Legal Aid of Southeastern Ohio Attorneys Kristen Lewis and Alexandra Vance said they were told during a private, 30-minute meeting with Heritage Place’s legal counsel, Kristopher Haught, and Jefferson Common Pleas Judge Joseph Bruzzese that the outage was due to bills that weren’t paid after the owner, WG-Heritage Place Ohio, switched property management companies several months ago after coming under fire for the same residents not having heat in their apartments since at least the first of December.
Each tenant has their own electrical account, so the lights still worked in their individual apartments. Common areas, however, were dark, which meant that required “exit” lighting to guide residents out in the event of an emergency were out as well.
“Somebody didn’t get the bill, somebody didn’t pay the bill until tenants brought it to their attention,” Lewis said. “That’s the explanation we were given, that when management was transferred (to the new company) the bills did not transfer. But if you’re dealing `with a professional management company that does this kind of thing routinely, it begs reason that they wouldn’t ask for the bills to transfer, too. Whether that was actually the reason we don’t know.”
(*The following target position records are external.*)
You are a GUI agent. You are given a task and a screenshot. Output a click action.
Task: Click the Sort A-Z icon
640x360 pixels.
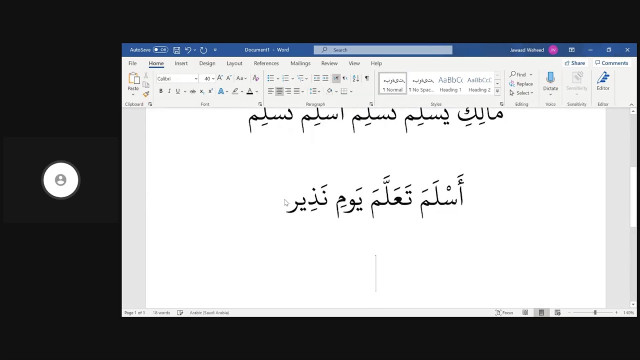[356, 78]
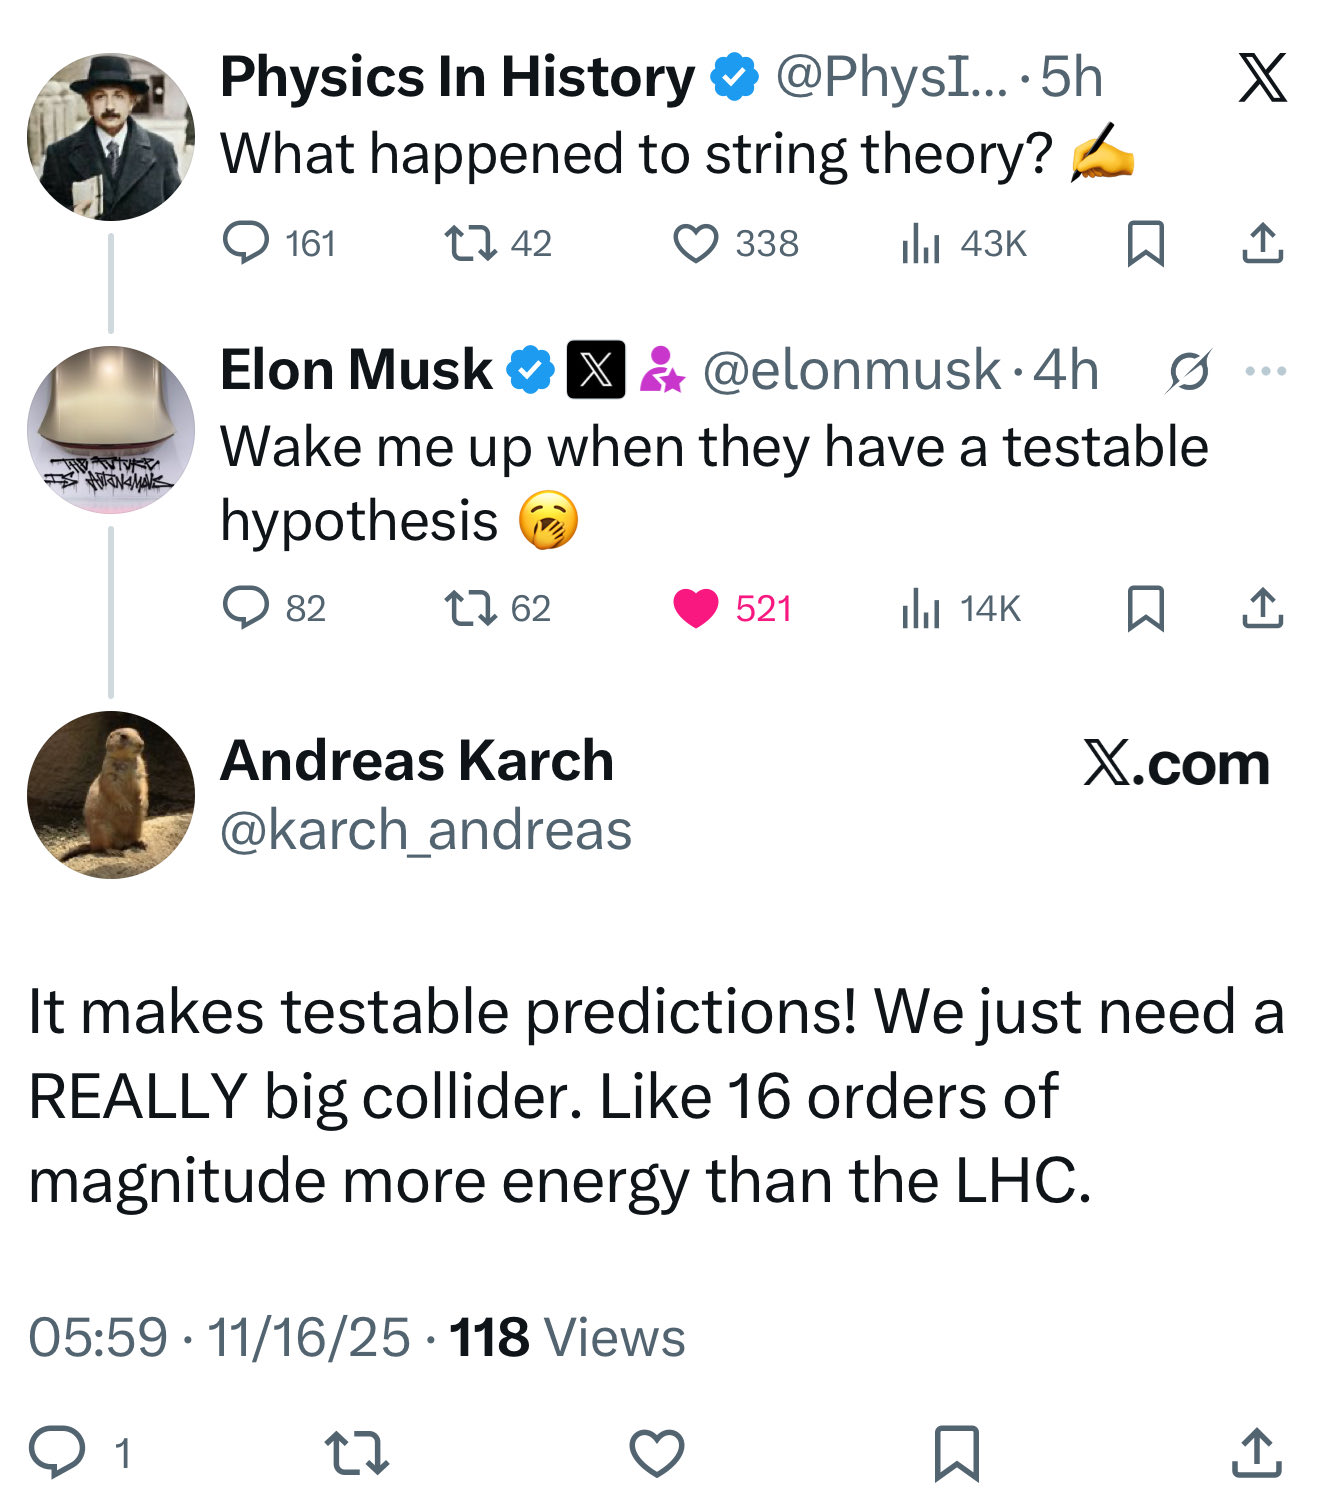
Task: Open the @elonmusk profile handle
Action: [851, 370]
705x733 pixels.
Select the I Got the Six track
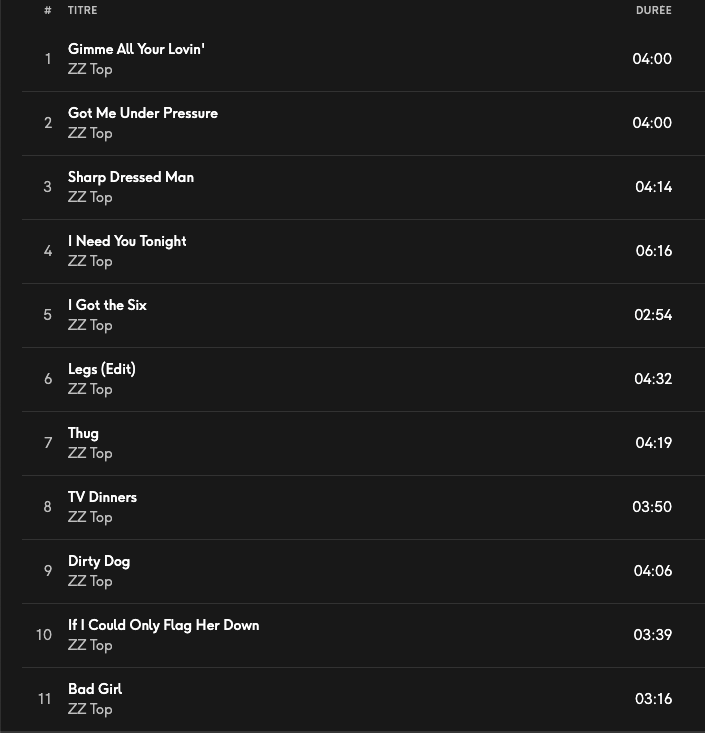pyautogui.click(x=107, y=305)
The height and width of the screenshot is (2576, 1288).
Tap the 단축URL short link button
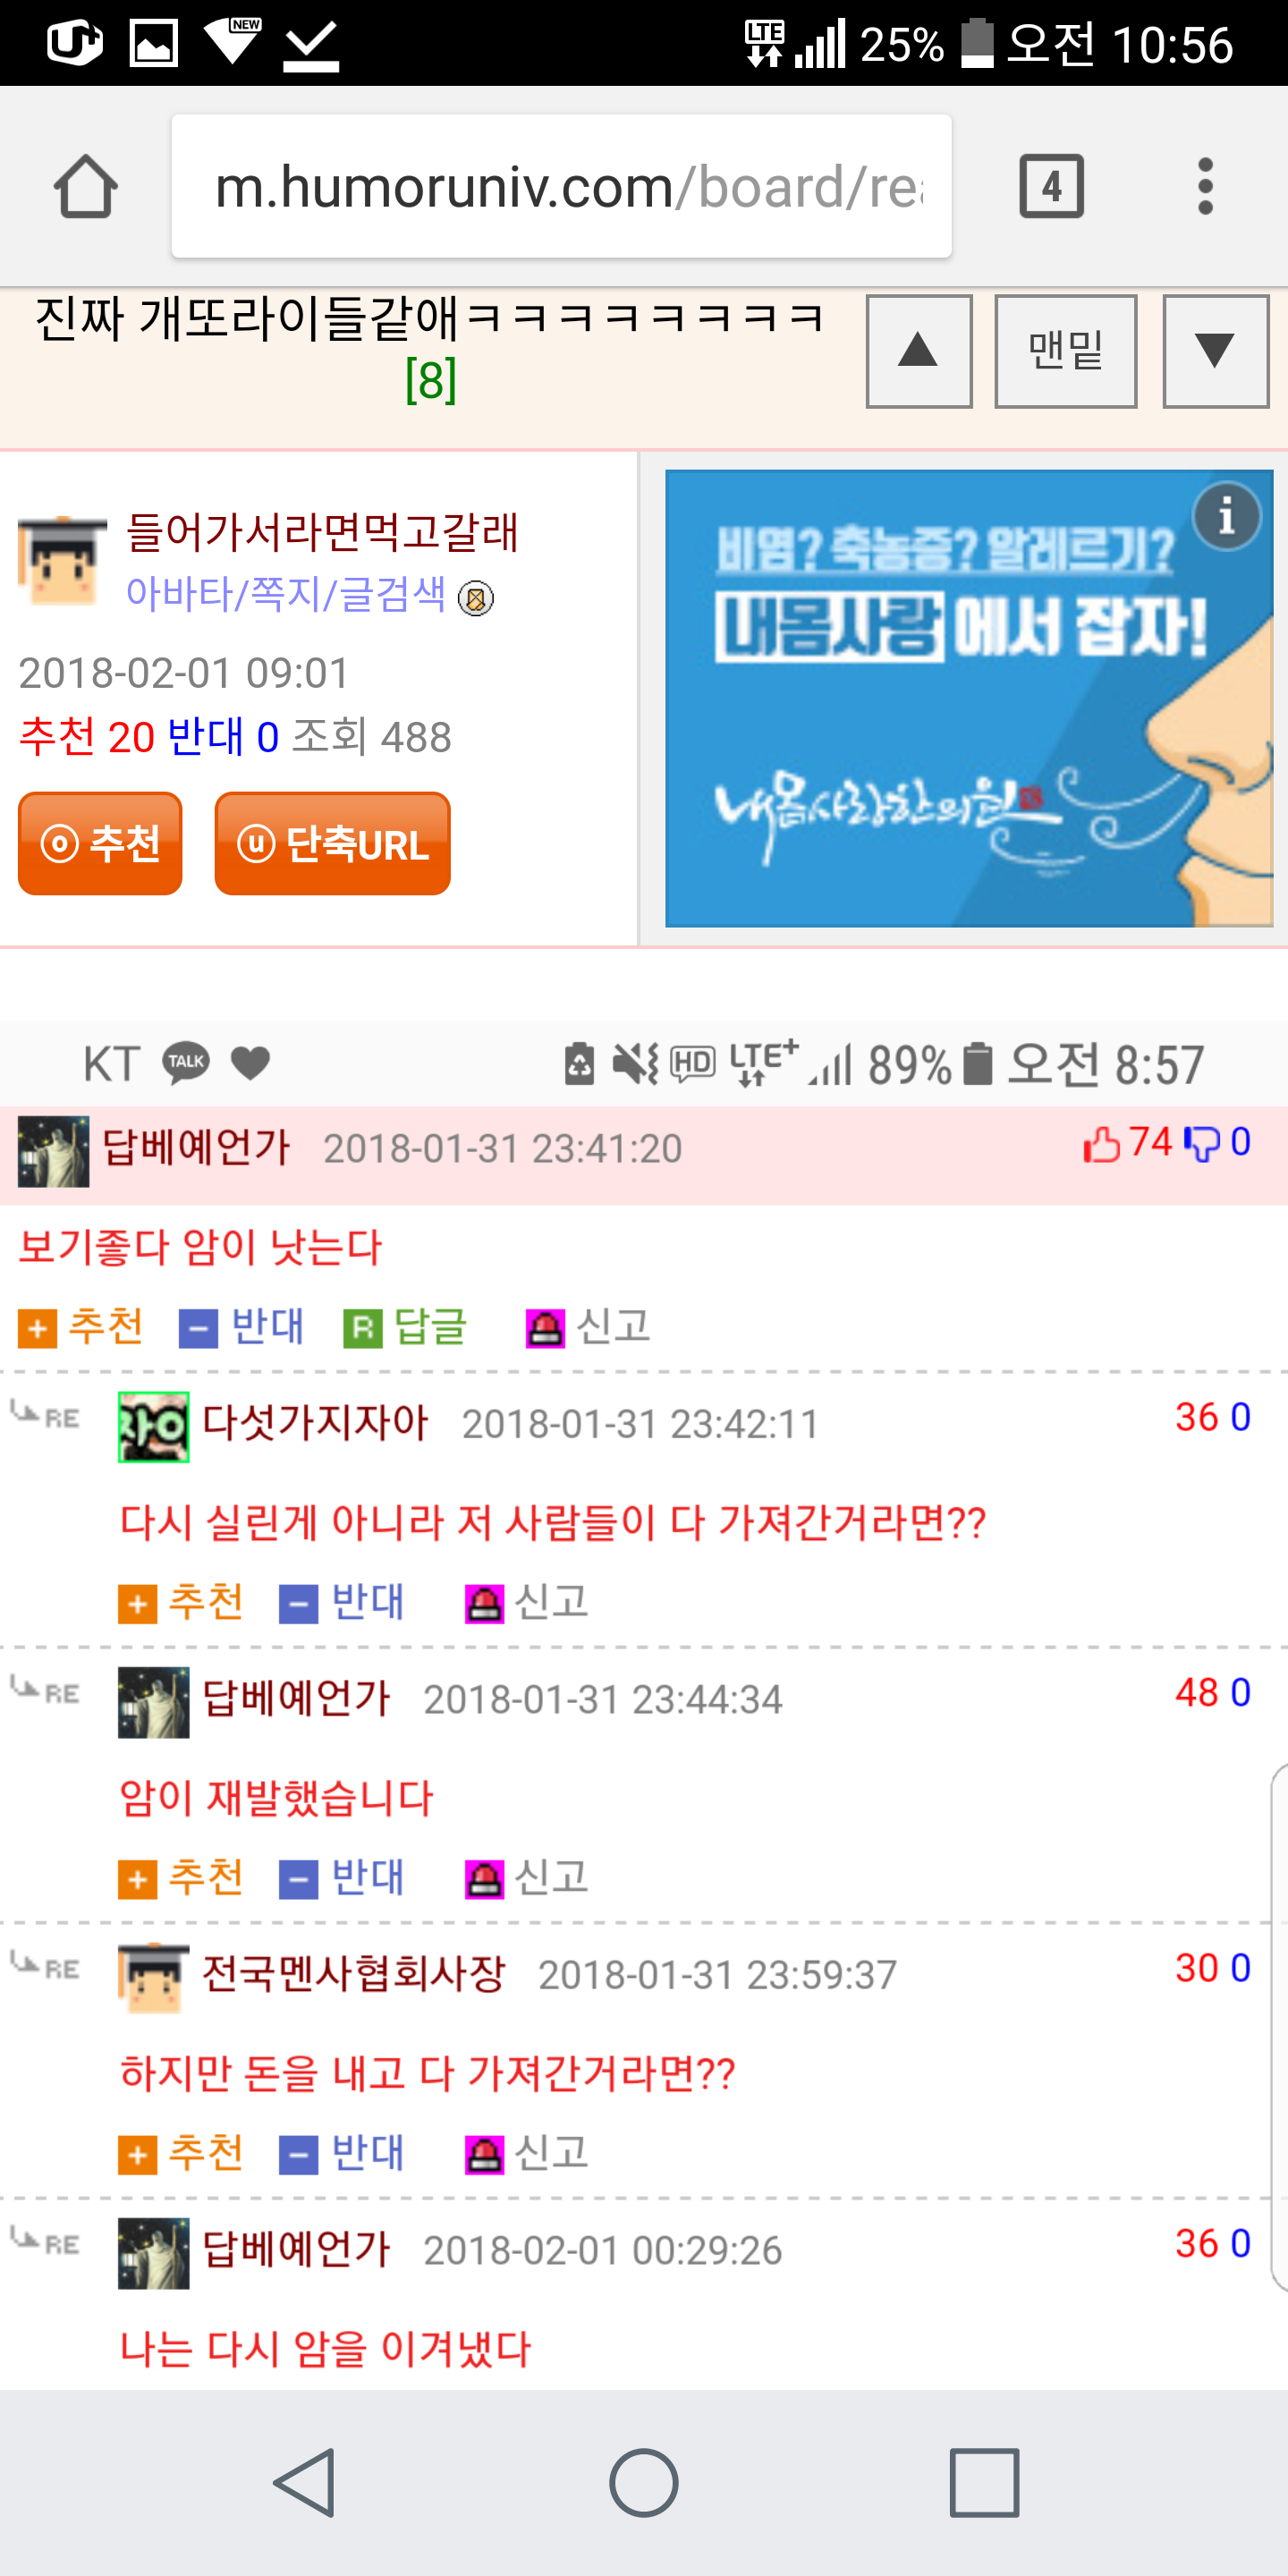coord(332,843)
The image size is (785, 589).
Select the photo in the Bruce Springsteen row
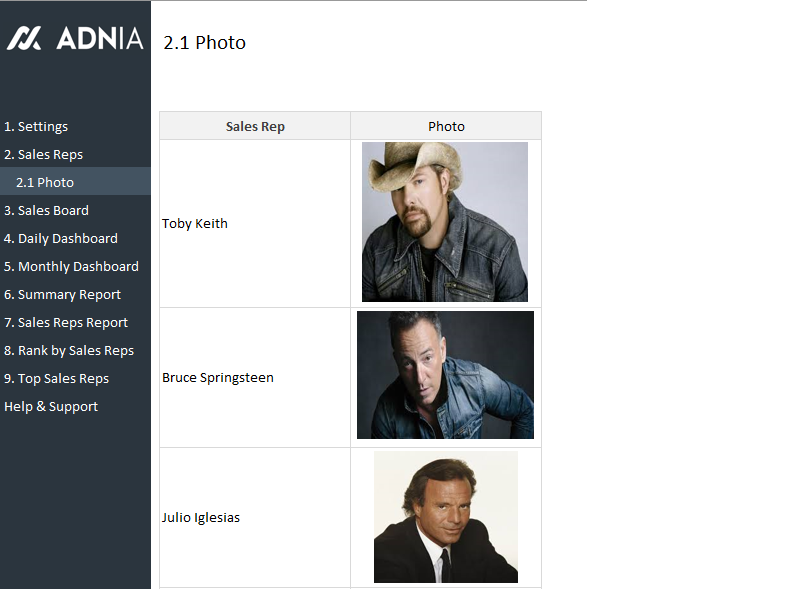445,375
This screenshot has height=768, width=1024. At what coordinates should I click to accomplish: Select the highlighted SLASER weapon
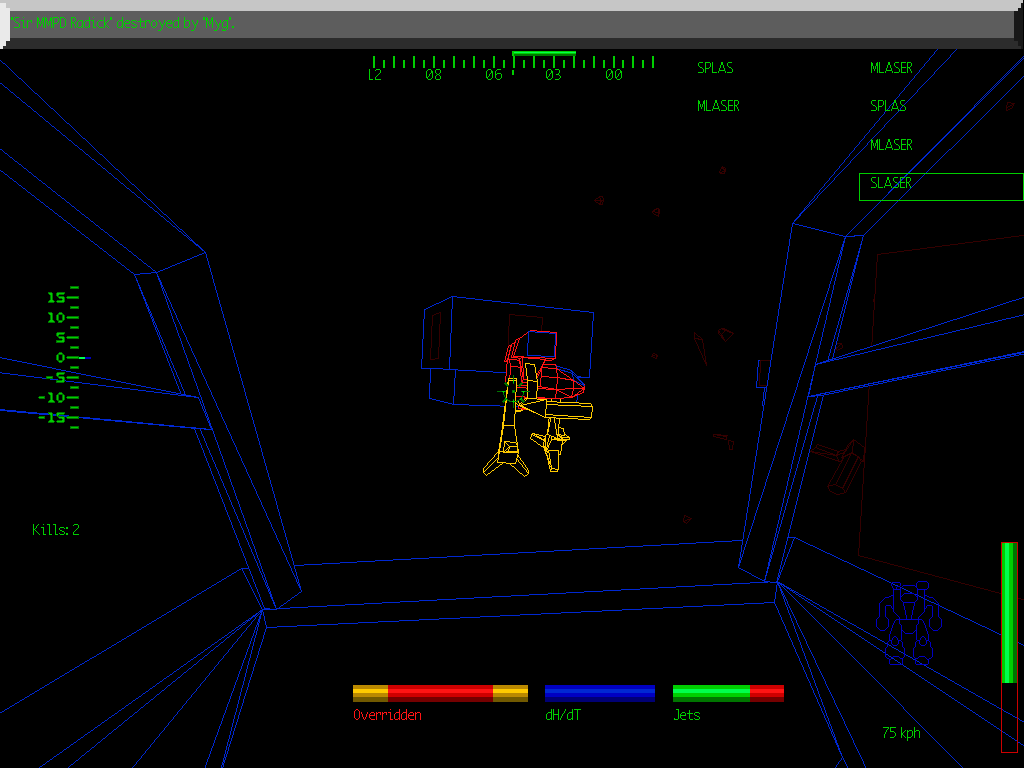pyautogui.click(x=940, y=186)
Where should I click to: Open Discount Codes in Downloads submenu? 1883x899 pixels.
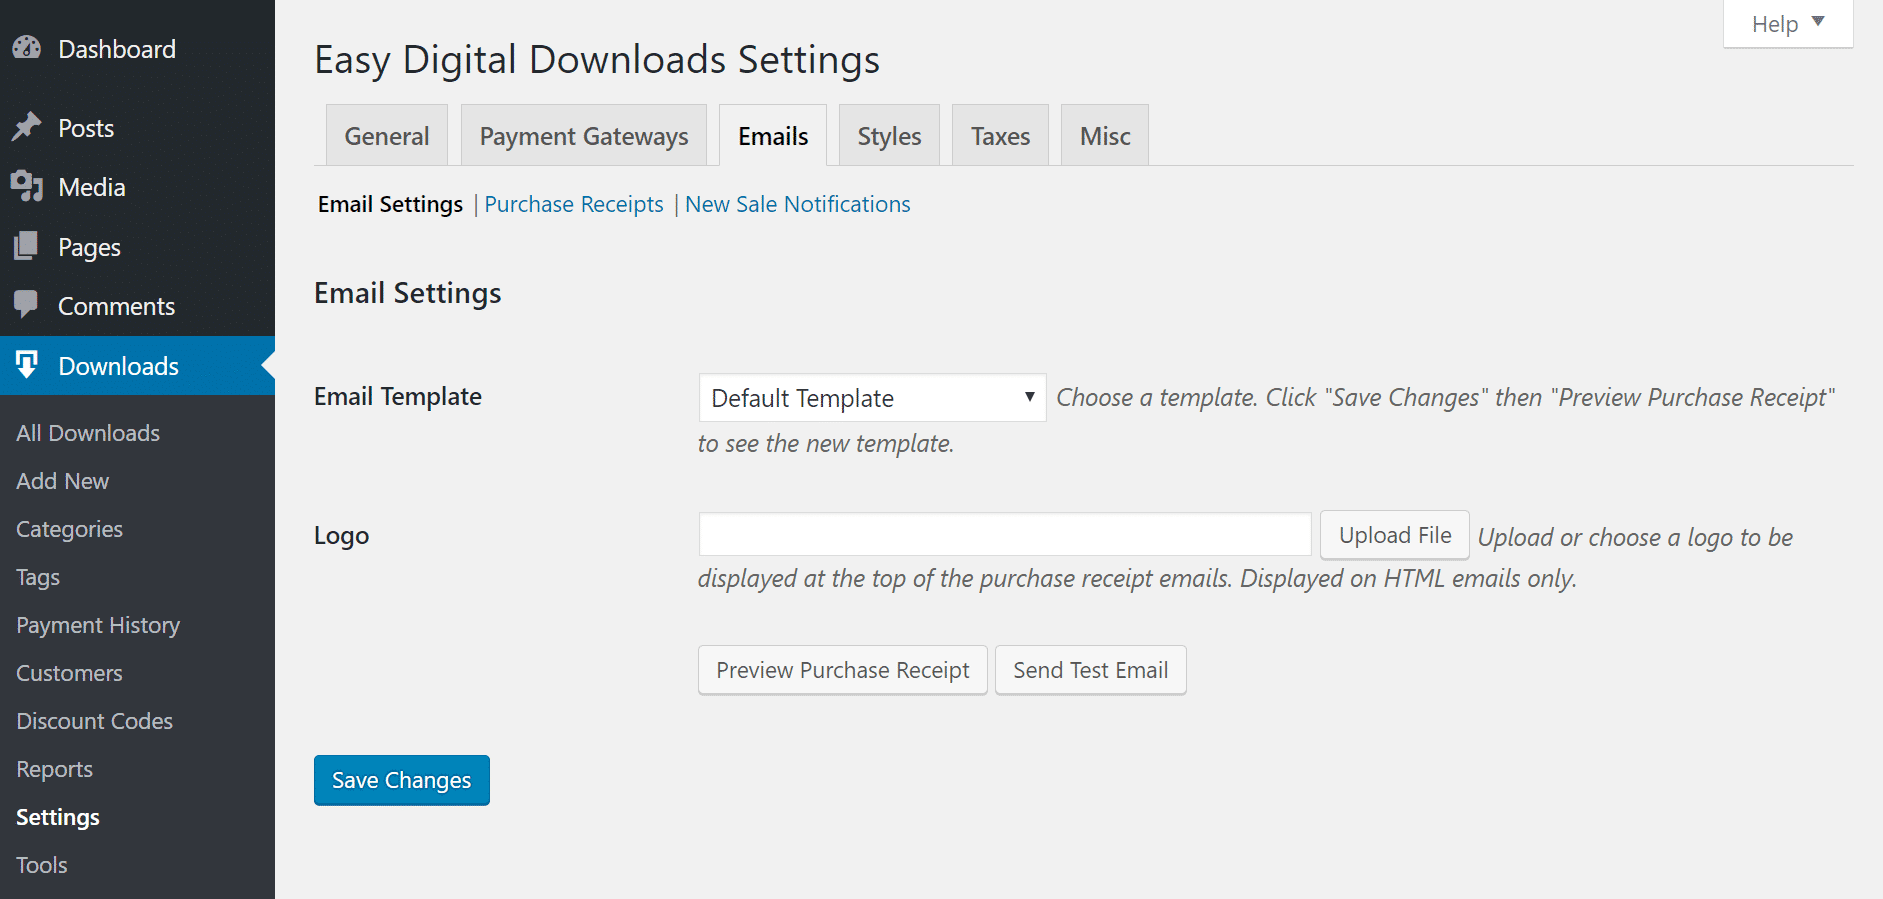95,721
Lewis said she can’t explain why service in the other two Heritage Place buildings was restored within hours while residents living in the two buildings in question had to wait until Thursday afternoon.
“It sounds like there may have been multiple accounts for the electric and the gas service,” she said. “It may be dependent on the building. But…that is not fully explained with the information that we have so far.”
But she also pointed out it’s not the first time bills at Heritage Place have gone unpaid: In prior court filings, tenants had complained that over the past two years the complex lost water and trash service several times “because the landlord forgot to pay the bill.”
Lewis said over the years the owners have a “history…of failure to pay their bills.”
“They keep changing management companies and then blaming it on the management companies,” she said. “But the one constant is the owner.”
Lewis said they plan to file a motion no later than Monday asking Judge Joseph Bruzzese to put the complex into receivership to ensure it doesn’t happen again.
“If the court grants our motion, a receiver would be appointed to be in charge of the funds and make sure the bills are all paid and the property is maintained,” she said.